> Assigned task: Only one part of the listing is needed: the lines from the one with "You are a computer-use" through the last line, copied exactly and free of pictures.

> Excerpted records:

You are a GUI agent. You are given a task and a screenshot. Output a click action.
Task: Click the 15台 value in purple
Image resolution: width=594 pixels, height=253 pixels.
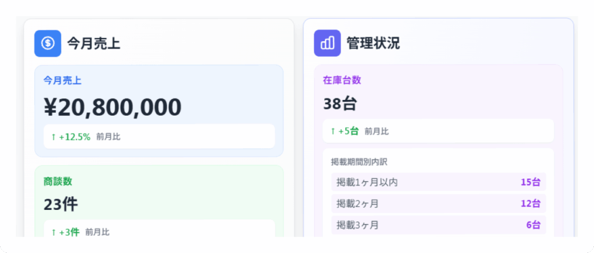530,182
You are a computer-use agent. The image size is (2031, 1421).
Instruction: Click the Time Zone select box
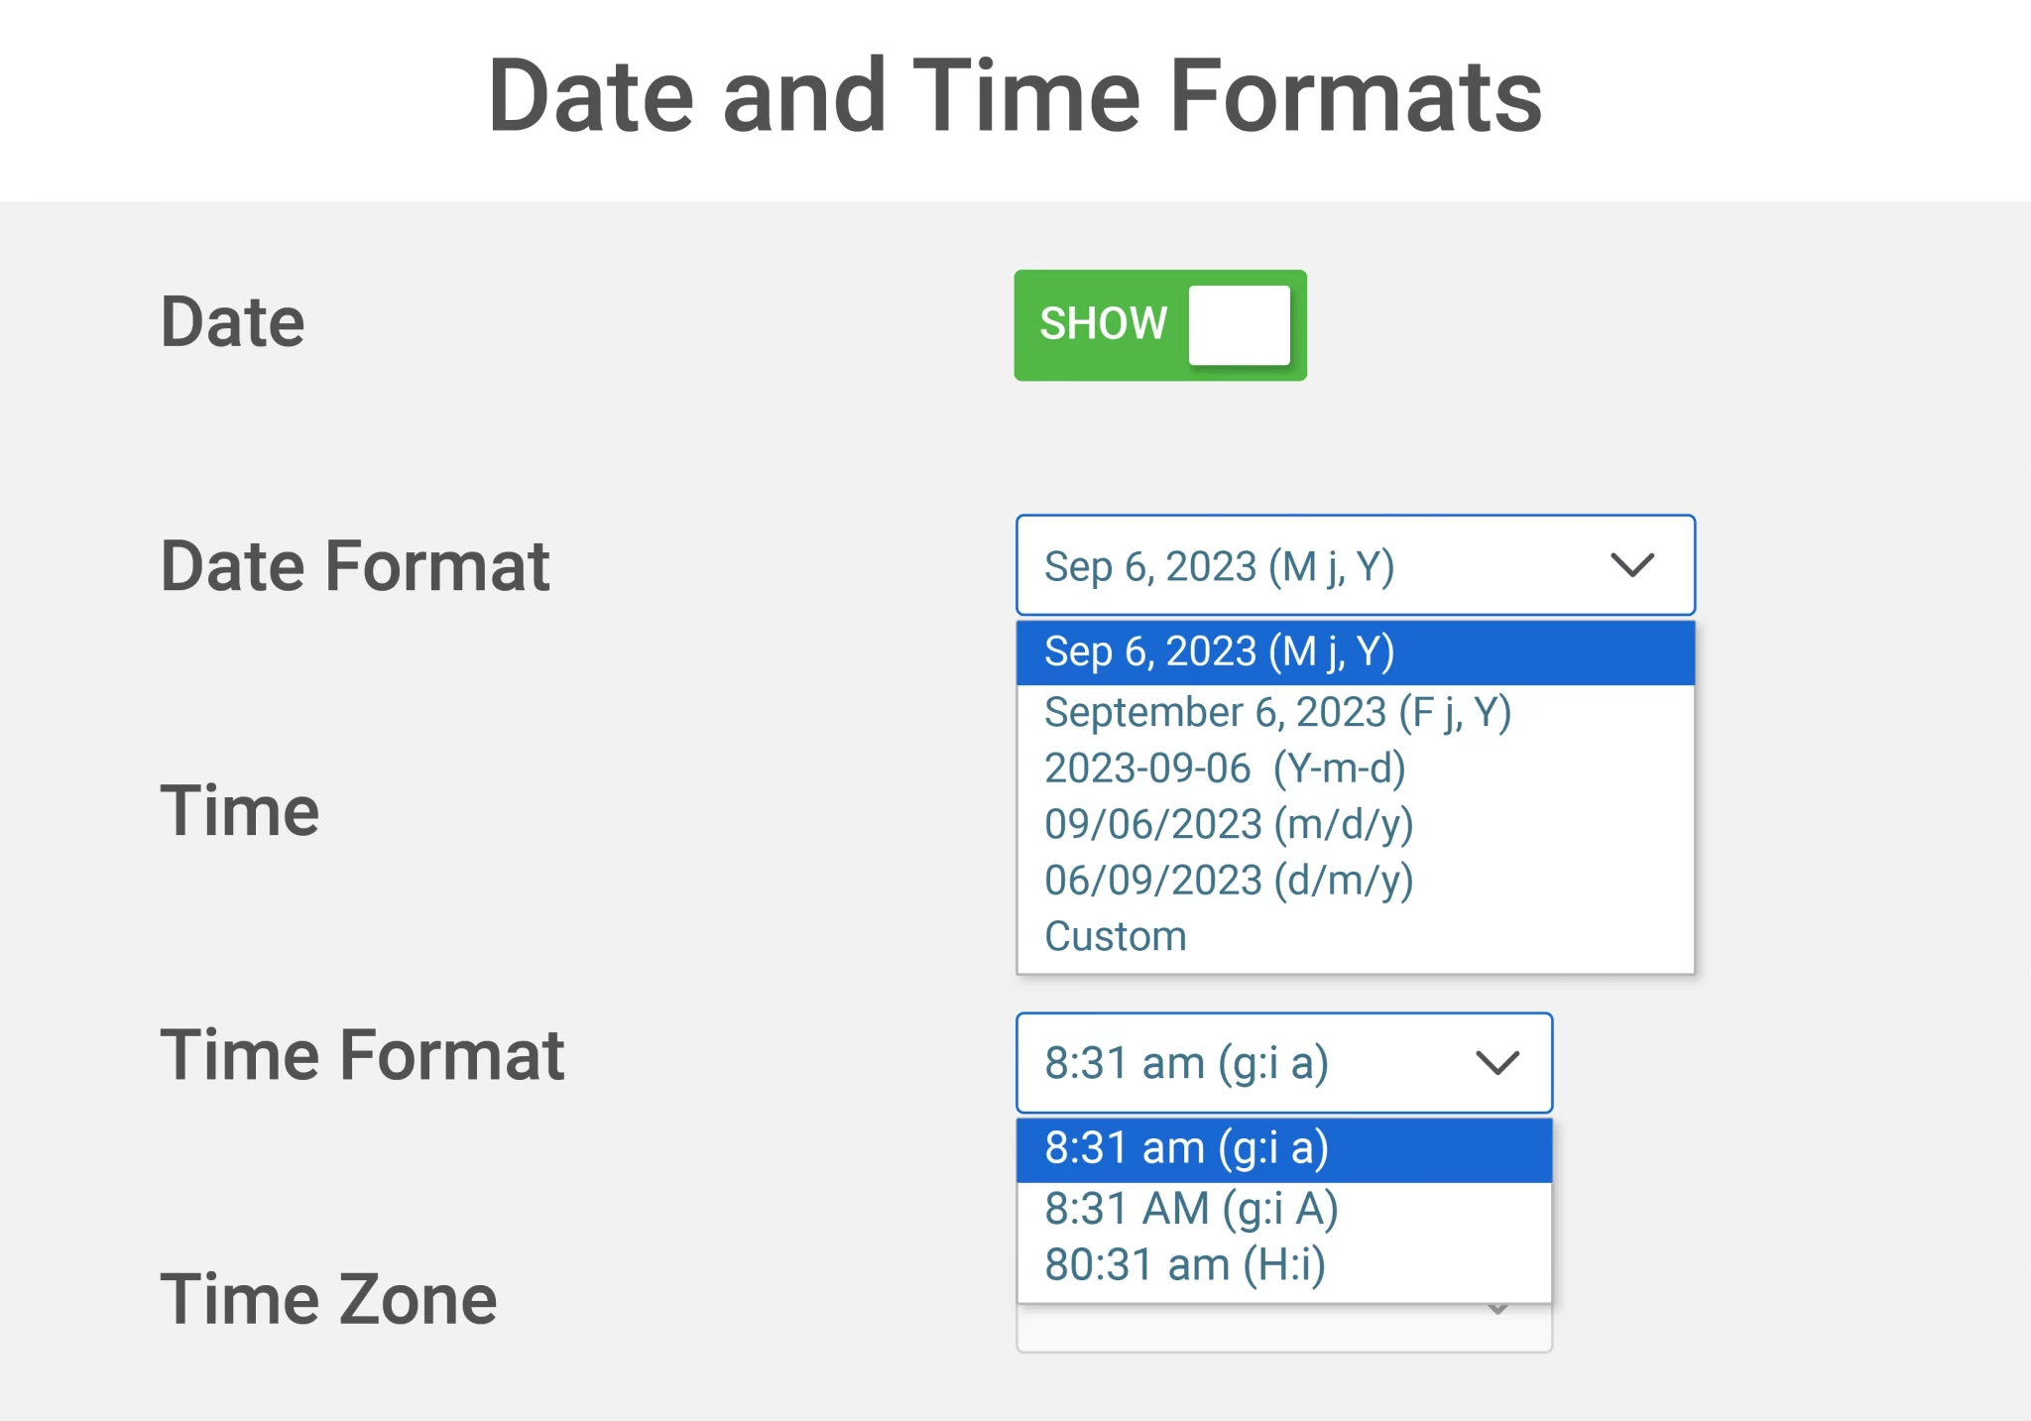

> Output of the task:
You are a computer-use agent. The image size is (2031, 1421).
Instruction: Click the Time Zone select box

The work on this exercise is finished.